Monday, December 15, 2008

p90x nutrition

This week I am going to try and get my p90X nutrition down. Since I just did bootcamp, I took this past week to eat off the wagon but now I feel all puffed up like the marshmallow man. Too many carbs, too much sugar makes me a "blah!" girl.

Here's the basics from the plan. For those of you who have done Graeme's Bootcamp, cycloclub outlined nutrition seems much, much easier to follow than what I've seen from p90x nutrition so far. Hopefully I'll get in the swing of it all here soon. Basically for my calorie needs I should get :
5 Proteins
2 Dairy
1 fruit
2 Veg
1 Fat
1 Carb
3 "snacks".

I had a protein shake after my workout for my breakfast but am not sure if this counts as the "snack" labeled "shake" or as "protein". Does it also count as a dairy? I had my EAS low carb shake which is so wonderful for me when I am pressed for time and want good nutrition. Since it was my breakfast, I am doing it as a protein. That category is the hardest for me to get in since I am vegetarian. I recently started eating fish because medically I am not allowed to eat soy products. I've been veggie for over 15 years so it was a hard decision to make to eat my little aquatic friends again....but that is another post. I have 4 more proteins to get.

What counts as a protein here? The bolded ones are those proteins which I eat. I used Hammer Products whey protein.
Proteins
100 calories per serving
- 3 oz. chicken or turkey breast
- 6 egg whites
- 3 oz. fish or shellfish
- 3 oz. fat free ham slices
- 3 oz. pork tenderloin
- 1/3 cup protein powder
- 3 oz. red meat, lean
- 1 soy burger
- 5 soy slices
- 3 oz. tofu
- 3 oz. tuna
- 2 slices turkey bacon
- 1 veggie dog



One of the most valuable lessons I learned from Graeme's bootcamp is that planning out meals is so crucial to success. I have begun working on this and hope to finalize this weeks plan when I have time tonight.

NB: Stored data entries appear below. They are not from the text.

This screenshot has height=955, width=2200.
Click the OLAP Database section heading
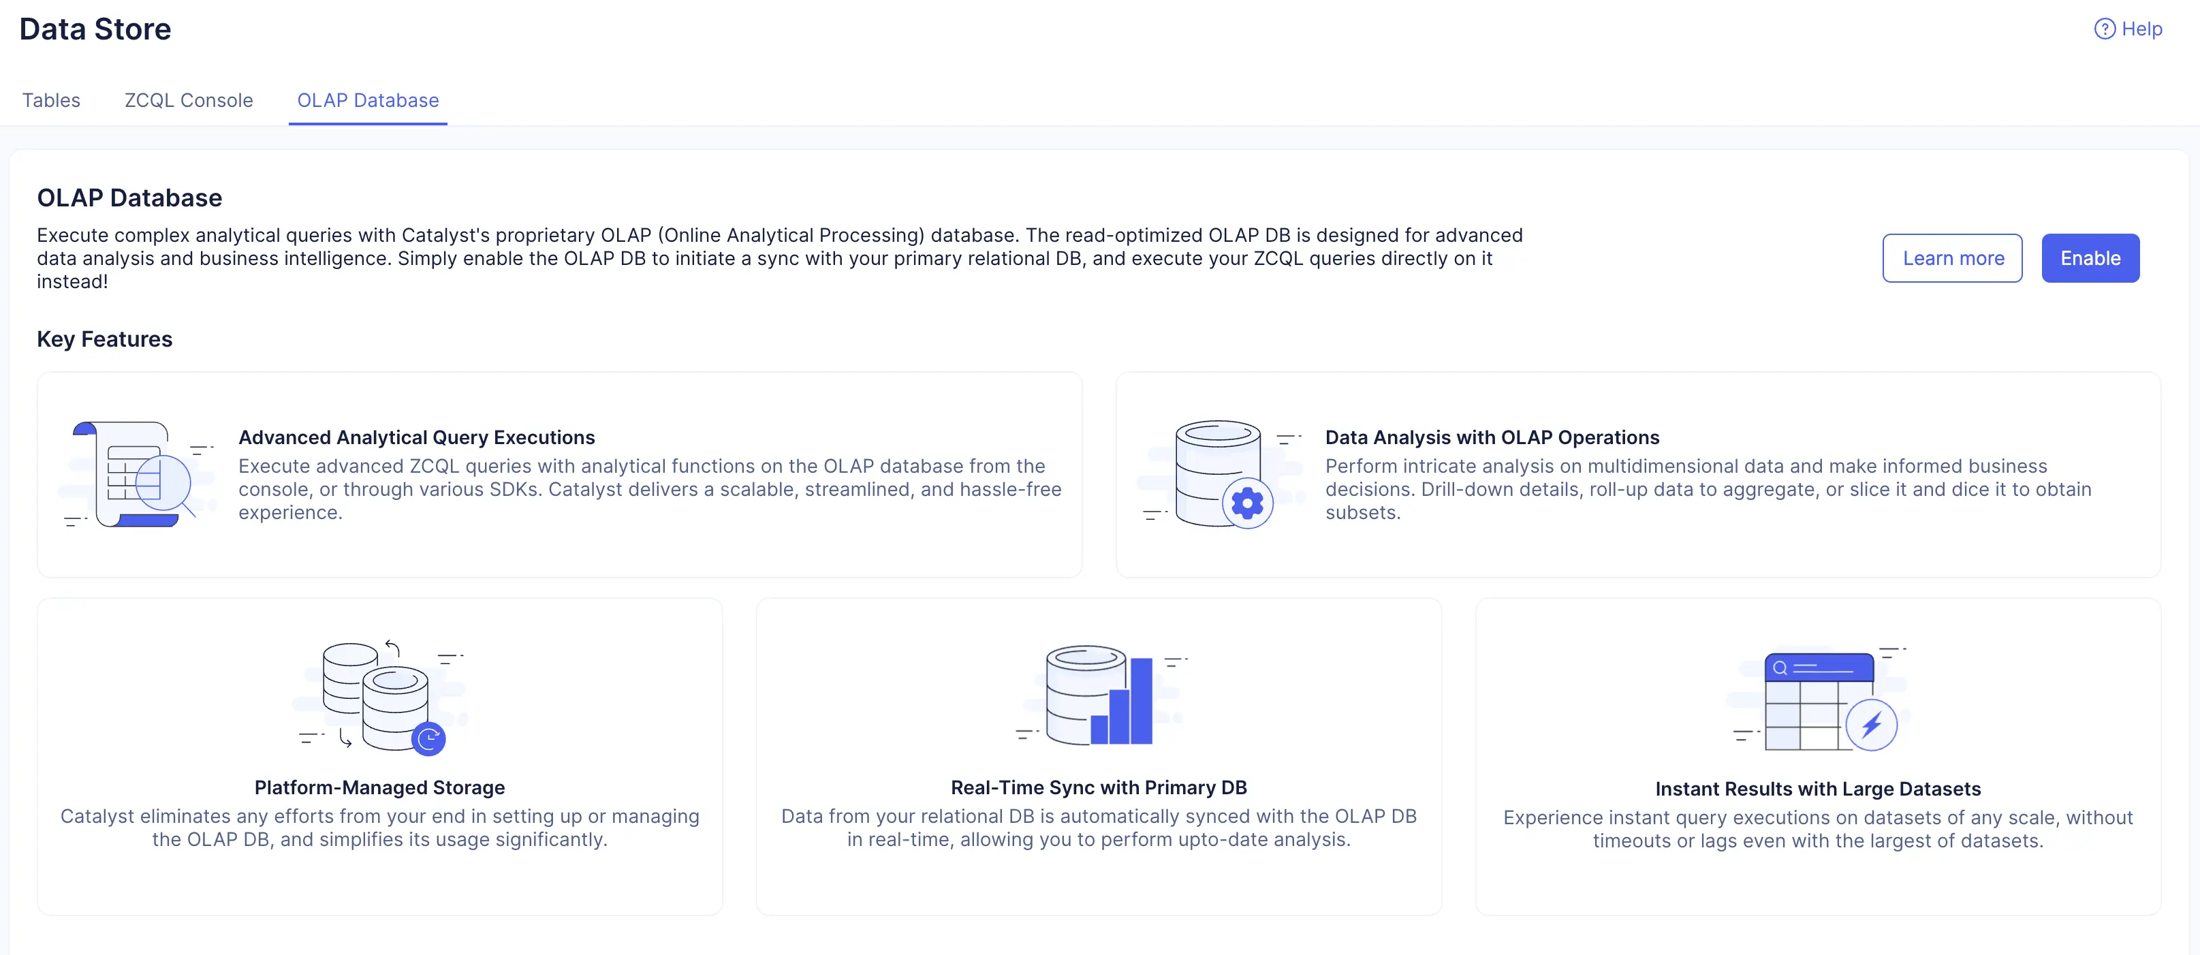click(129, 198)
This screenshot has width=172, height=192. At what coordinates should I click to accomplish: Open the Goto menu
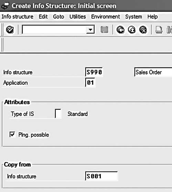(58, 17)
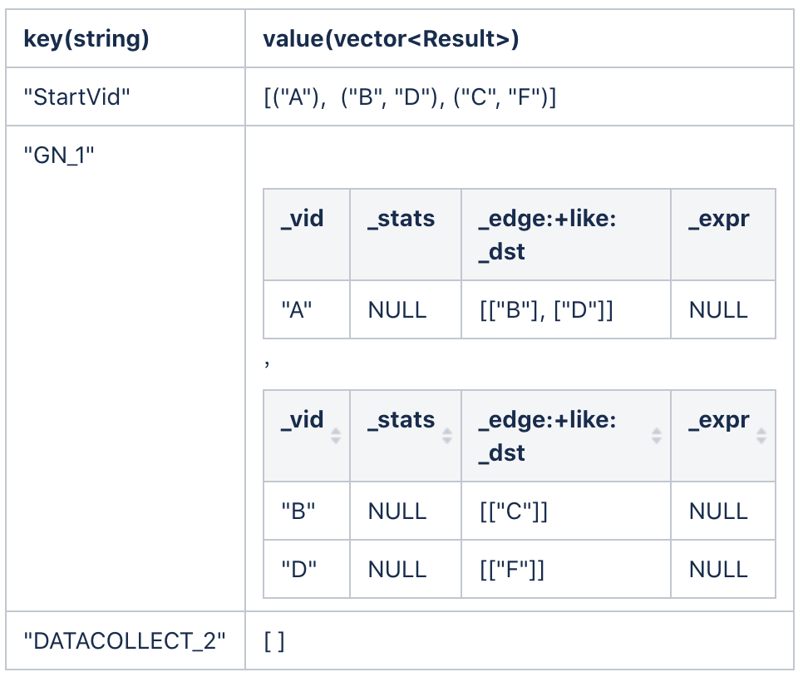Click the NULL stats cell in row "A"

(x=406, y=309)
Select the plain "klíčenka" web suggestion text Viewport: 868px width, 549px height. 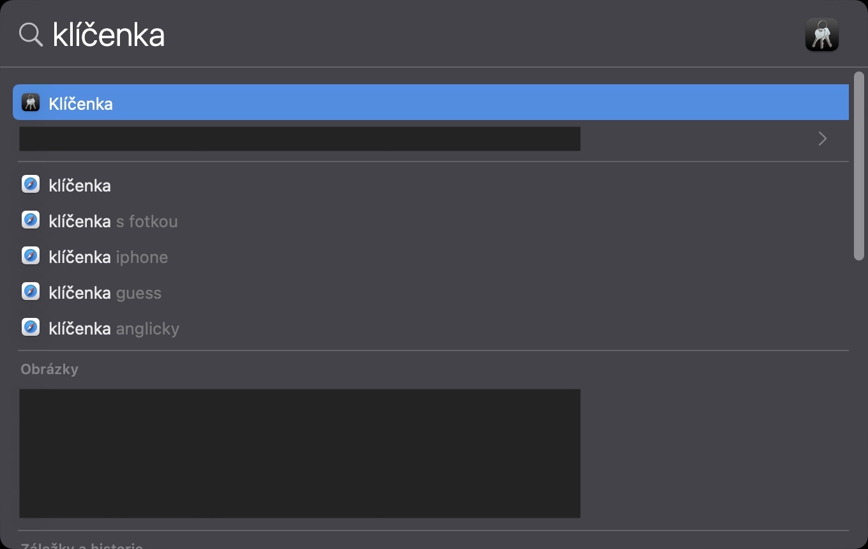[x=80, y=186]
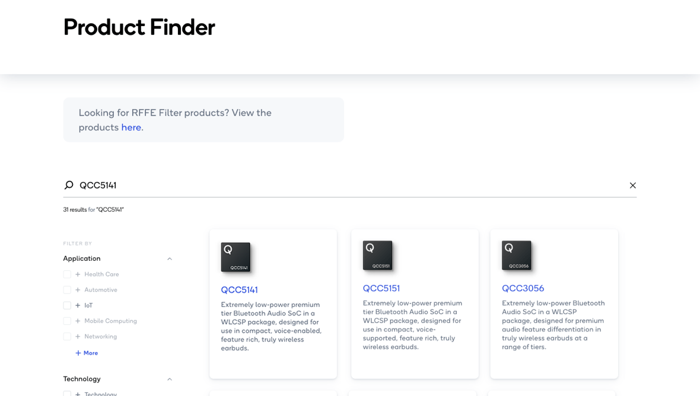The width and height of the screenshot is (700, 396).
Task: Expand IoT filter plus icon
Action: [x=78, y=305]
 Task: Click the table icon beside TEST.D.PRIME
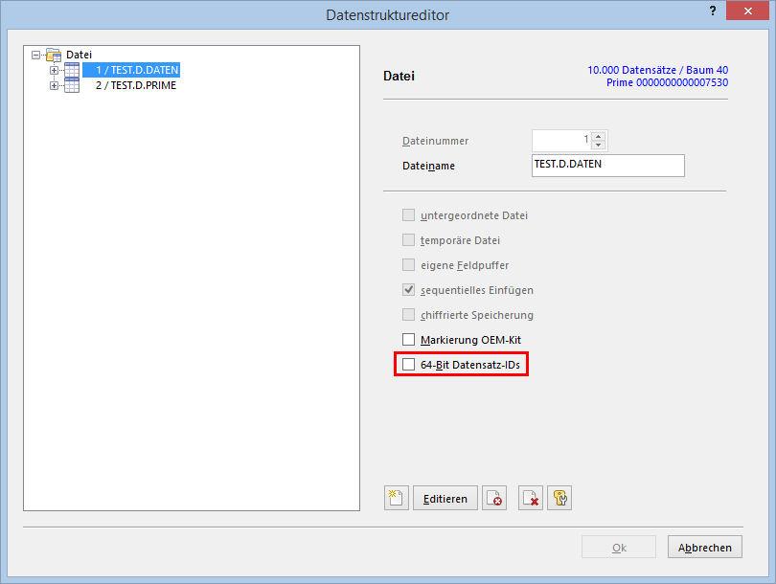tap(72, 85)
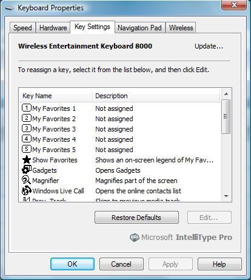Screen dimensions: 251x280
Task: Select the My Favorites 2 key icon
Action: click(27, 118)
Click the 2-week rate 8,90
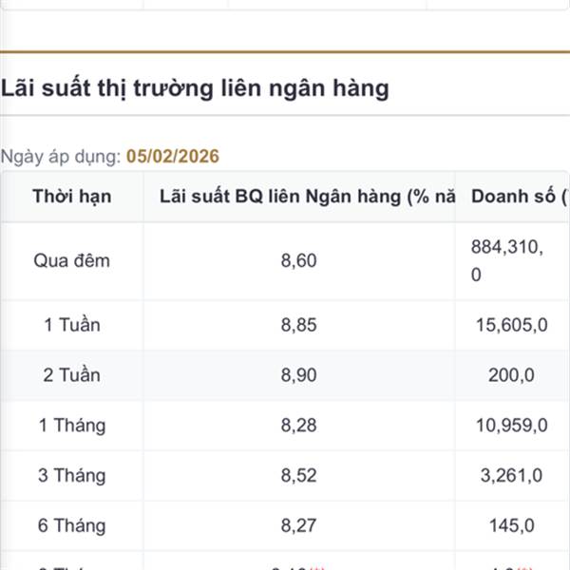This screenshot has height=570, width=570. [299, 375]
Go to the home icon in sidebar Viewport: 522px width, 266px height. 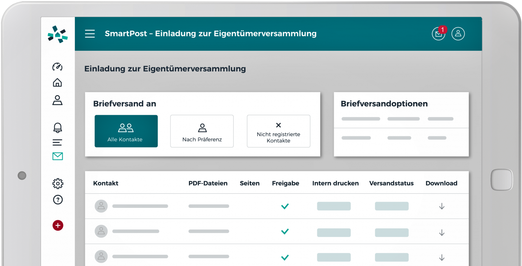pyautogui.click(x=57, y=83)
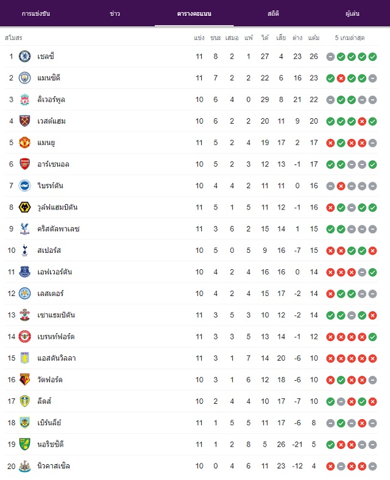Screen dimensions: 390x480
Task: Click Brighton's red loss result icon
Action: (341, 186)
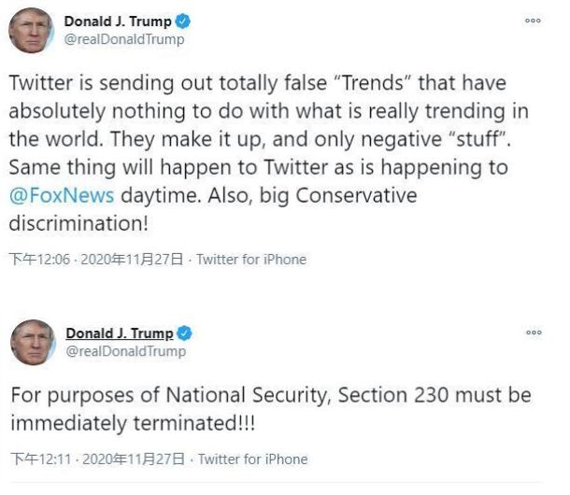Click the verified badge in the first tweet
Image resolution: width=570 pixels, height=495 pixels.
tap(184, 21)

I'll post up more later and also talk about my other opinions on the p90x system.

2 comments:

Frogg said...

Work it! Yeah, the planning of meals is sooo crucial. It's the fuel that keeps us going or slows us down. Keep up the good work. Also, I'm not sure if you told me or Ernie did, but lentils are super amazing in protein. Actually, I think the both of you told me that. :)

Keep up the goodness! I'm looking forward in reading about your consumption layout.

E.

Joy said...

love reading your posts. I too just finished Graeme's fat loss bootcamp and will be blogging about my results - pretty remarkable for me at least. And my girlfriend's results (always recruiting buddies to endure these experiments is so much more fun :)
were phenomenal.
Yea - the P90x nutrtion seems complicated in it's delivery but maybe similar in overall concept? I love Graeme's prescriptive plans - so simple and easy to follow for us overscheduled women I think.
keep me posted on your workouts and fat loss results ok!